Prompt => Write out the court opinion on the sewer fee lien below word for word, everything from "The problem with" down to "a secured one.".

53 P.S. § 7106(a) (italics added).
The italicized language is the key to resolving this case, and it draws the primary issue at bench: When was the lien "lawfully imposed and assessed"? If it was not lawfully imposed and assessed until March 31, 2001, then no lien could arise until that date and, since the stay was in effect before then, no lien attached. If a lien was imposed on any date pre-petition, then the sewer fees were secured up to that date and could have been paid from the proceeds of the sale in accordance with the payment priorities set forth in 53 P.S. § 7106.
The wording of the statute is somewhat awkward. Essentially, it states that the lien arises when the lien is imposed and assessed. It would appear more accurate to say that the lien arises when the fees are imposed or assessed.
BTA argues that the fees were "imposed and assessed" on each day that sewer services were provided, which was, of course, every day of the quarter. Debtor, on the other hand, asserts that the fee was not "imposed and assessed" until the date on which the bill was sent out. Neither party cites cases that address the definitions of either "imposed" or "assessed" under § 7106.
"A statute must be construed if possible to give effect to all of its provisions. . . . It is presumed that every word, sentence or provision of a statute is intended for some purpose and accordingly must be given effect." 1 Pa.C.S.A. § 1921(a); Commonwealth v. Lobiondo, 501 Pa. 599, 603, 462 A.2d 662, 664 (1983) . (citations omitted). No terms are to be interpreted as redundant. "[T]he rules of statutory construction . . . instruct us that the legislature is presumed not to have adopted language which is redundant or surplusage." Habecker v. Nationwide Insurance Co., 445 A.2d 1222 (Pa.Super. 1982); see also, Commonwealth v. Windell, 529 A.2d 1115 (Pa.Super. 1987).
Thus, § 7106 contemplates the fulfilment of two criteria prior to the lien arising: the fee must be both "imposed" and "assessed". Black's Law Dictionary, 6th Edition, defines "impose" as follows: "to levy or exact as by authority; to lay as a burden, tax, duty or charge." Black's further defines "assess" as "to ascertain, fix the value of."
BTA's brief incorrectly quotes the statute as stating "imposed or assessed". Movant's Brief, p. 7.
In the instant case, these fees were "assessed", under the above definitions, when the value of the sewer services was fixed at $10,500.00 per quarter. They were "imposed" when they were "levied or exacted as by authority' which would have been the date of the bill (i.e. at the end of the quarter). Thus, BTA did not have a lien for the sewer services that it provided in the first quarter of 2001 until fees for those services were "levied or exacted" on March 31, 2001. Since BTA did not have a lien which arose pre-petition, its claim is not payable as a secured claim.
The next issue then is whether BTA is entitled to relief from the automatic stay so that it may perfect a lien. BTA argues that it is entitled to such relief because "[w]ithout the ability to recover payment of the lien from the proceeds of the sale of the Medical Center property, [BTA]'s lien will be inadequately protected." Movants Brief, p. 10.
The problem with this argument is that it presupposes that BTA has a lien. As I have discussed above, BTA's right to a lien did not arise until March 31, 2001. BTA's exercising of that right was stayed under § 362(a). It was not preserved by § 362(b) because the lien did not arise until it was imposed, which was not until after the Petition was filed. In short, BTA's claim is not entitled to treatment as anything other than an unsecured claim. BTA cannot be granted relief from the stay to allow it to change the nature of the claim to a secured one.
For these reasons, BTA's motions will be denied. An appropriate Order follows.
AND NOW, this 16th day of October, 2002, the Butler Township Municipal Authority's Motions to Compel Payment of Lien or for Relief from the Automatic Stay are hereby denied.

Data =>

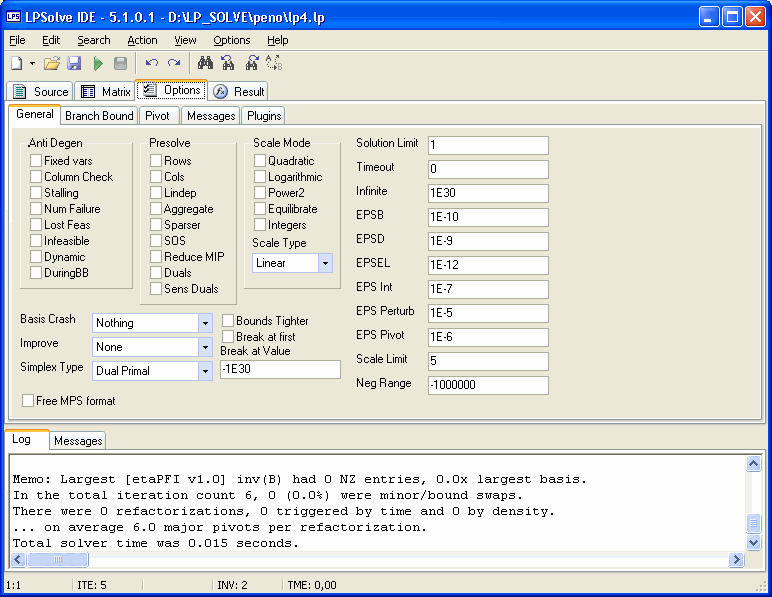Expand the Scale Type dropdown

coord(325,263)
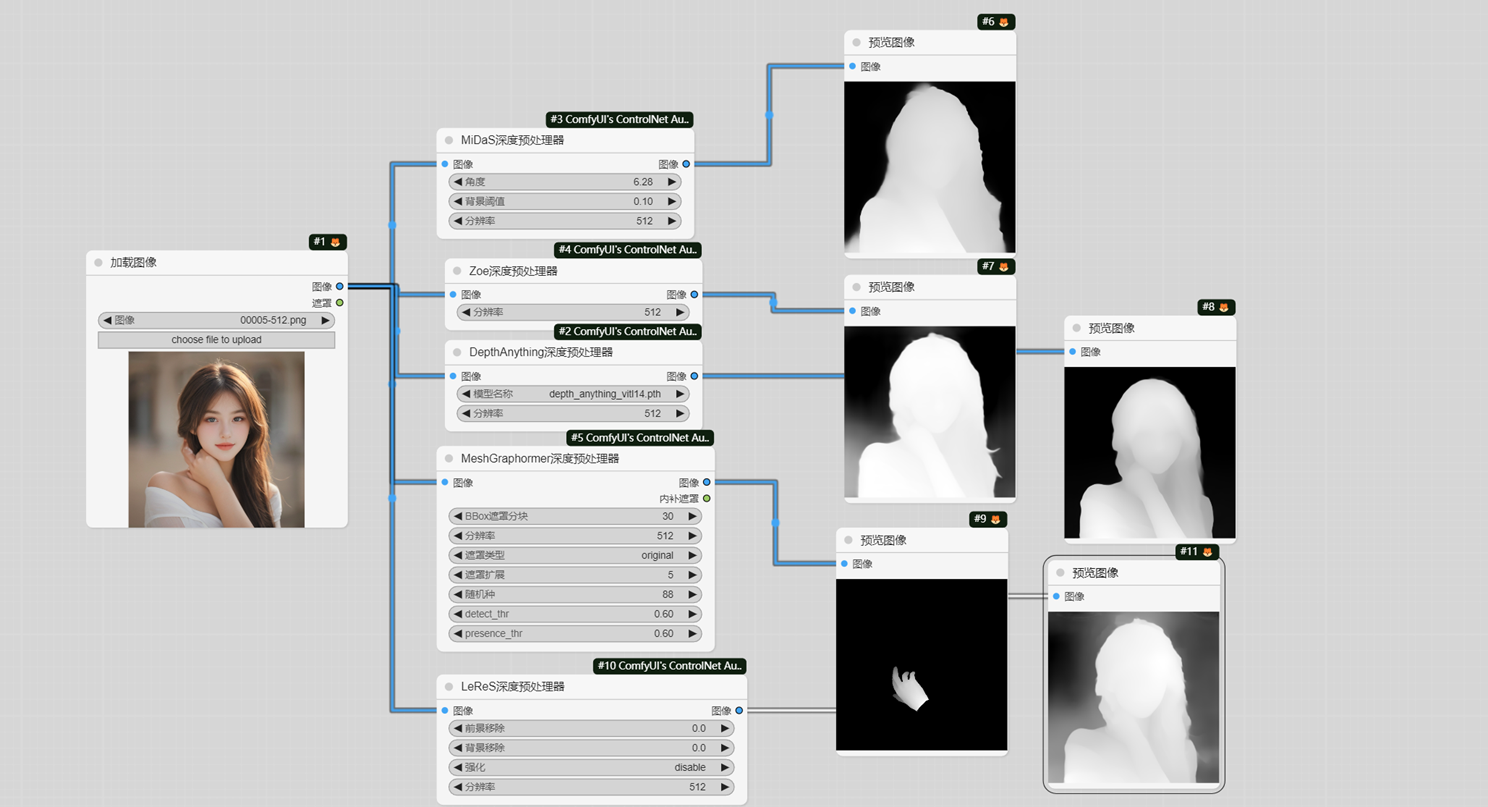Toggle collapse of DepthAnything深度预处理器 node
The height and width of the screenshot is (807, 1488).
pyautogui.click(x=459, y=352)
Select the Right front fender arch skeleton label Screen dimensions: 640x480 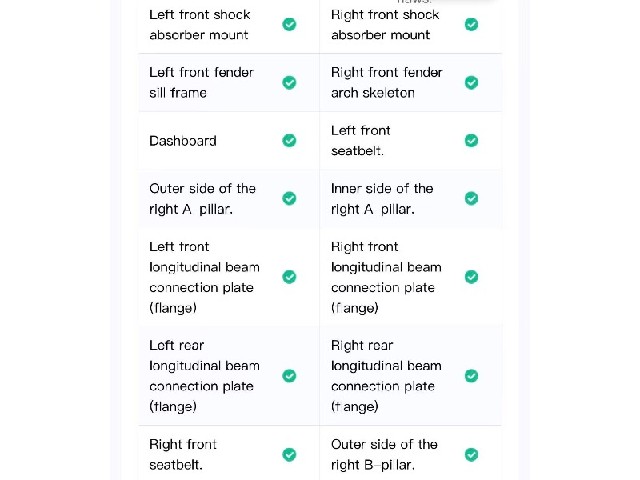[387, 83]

==

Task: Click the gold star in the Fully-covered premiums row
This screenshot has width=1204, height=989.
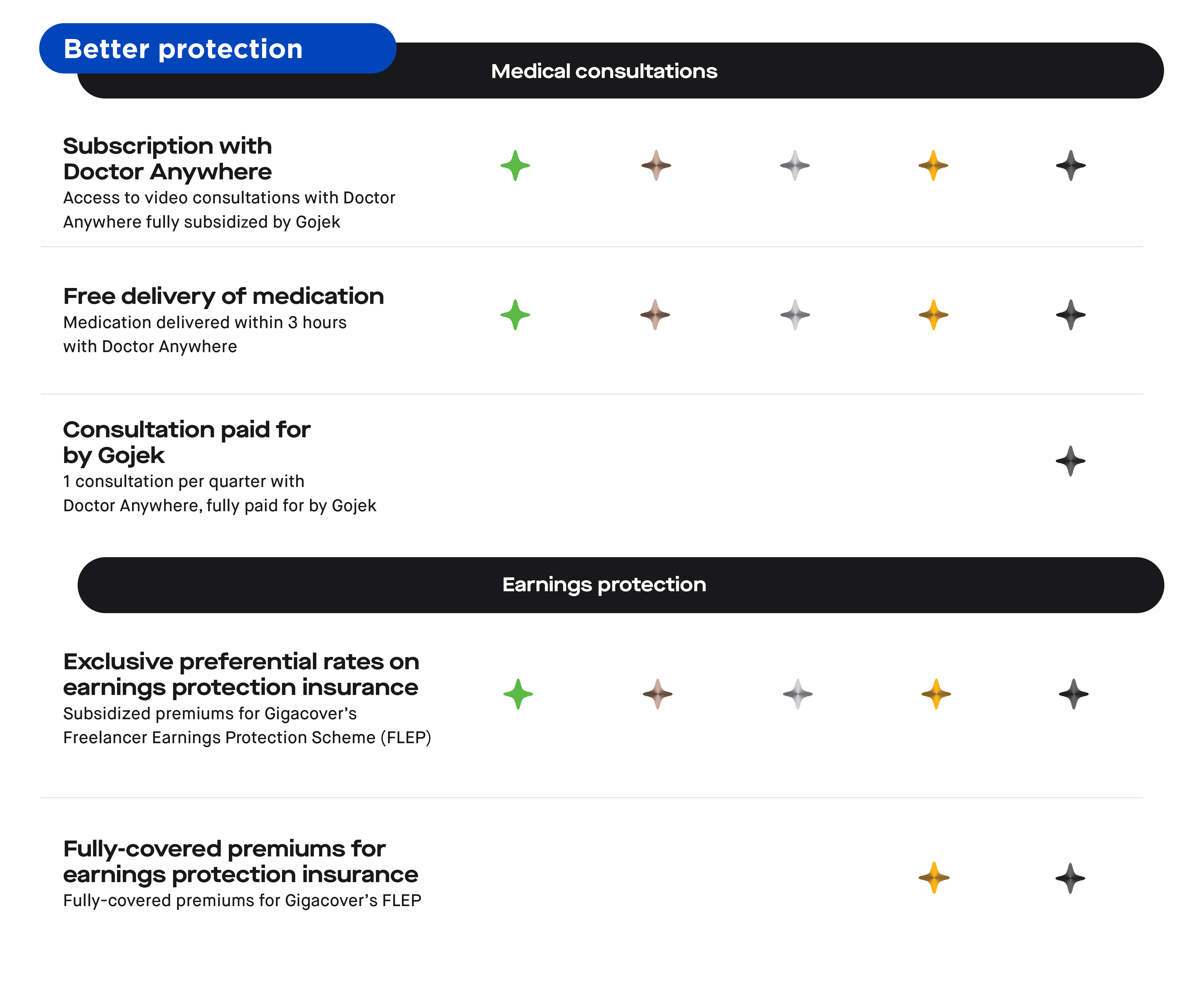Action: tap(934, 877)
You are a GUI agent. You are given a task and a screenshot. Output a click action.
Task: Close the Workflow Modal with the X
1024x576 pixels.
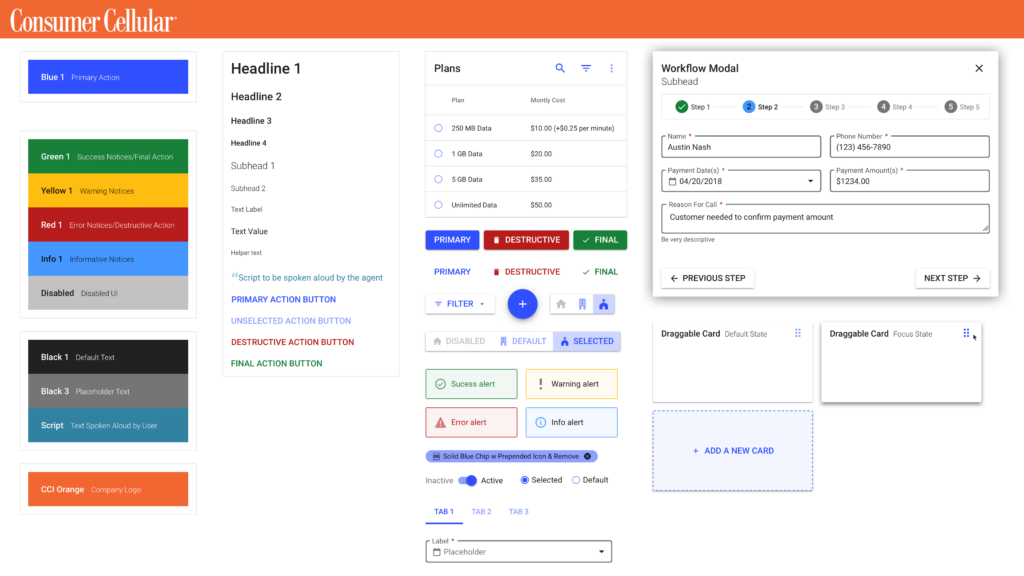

Answer to the exercise =>
The problem with this argument is that it presupposes that BTA has a lien. As I have discussed above, BTA's right to a lien did not arise until March 31, 2001. BTA's exercising of that right was stayed under § 362(a). It was not preserved by § 362(b) because the lien did not arise until it was imposed, which was not until after the Petition was filed. In short, BTA's claim is not entitled to treatment as anything other than an unsecured claim. BTA cannot be granted relief from the stay to allow it to change the nature of the claim to a secured one.